Methylation-specific electrochemical biosensing strategy for highly sensitive and quantitative analysis of promoter methylation of tumor-suppressor gene in real sample

• A handy and practical methylation-specific electrochemical biosensing strategy was developed.
• The designed method could respond to about 8 copies of methylated target gene in 10,000 times of unmethylated genomic DNA.
• The established biosensor was successfully verified for subtly monitoring methylation status changes in real sample.

A handy and practical methylation-specific electrochemical biosensing strategy was developed by integrating bisulfite conversion and PCR amplification with high efficient electrochemical biosensor.

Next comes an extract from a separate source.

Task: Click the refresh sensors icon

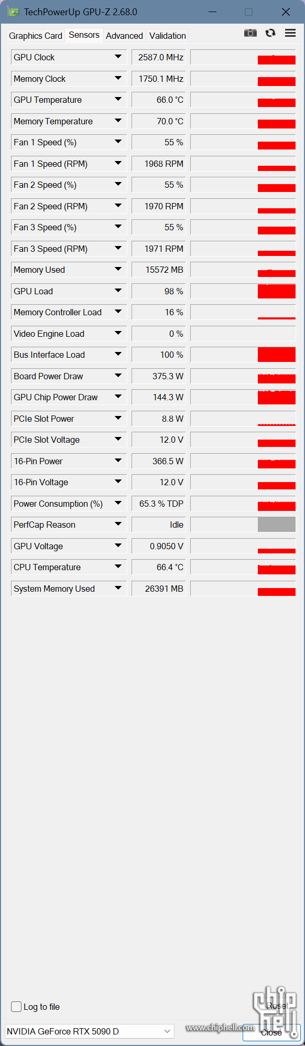Action: point(270,33)

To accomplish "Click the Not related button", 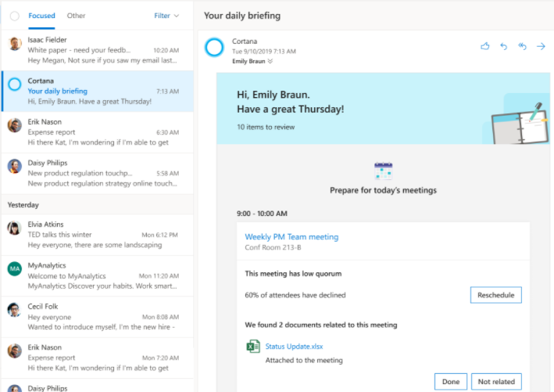I will click(496, 382).
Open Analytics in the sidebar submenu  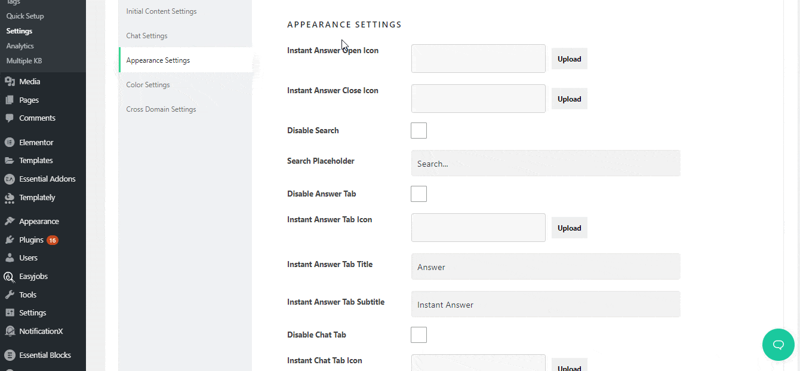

The dual signal amplification of PCR and enzyme-catalyzed electrochemical sensing resulted in higher sensitivity of the proposed method. The primers for PCR and capture probes for amplicons binding were specifically designed to distinguish different CpG islands in the promoter regions of target gene, which further enhanced the specificity. The designed method showed very high sensitivity and specificity for DNA methylation analysis and was able to respond to about 8 copies of methylated promotor of secreted frizzled-related protein 2 (SFRP2) gene in 10,000 times of unmethylated genomic DNA. Moreover, the established biosensor was successfully verified for quantitative detection of SFRP2 promotor methylation in breast primary tumor tissues and subtlemonitor of SFRP2 promotor methylation status changes in real sample with the demethylating agent treatment. This proposed strategy presented a simple and pragmatic platform toward high sensitive and quantitative detection promoter methylation of tumor-suppressor gene for early diagnosis and prognostic assessment of cancer, as well as monitoring response to therapeutic agents.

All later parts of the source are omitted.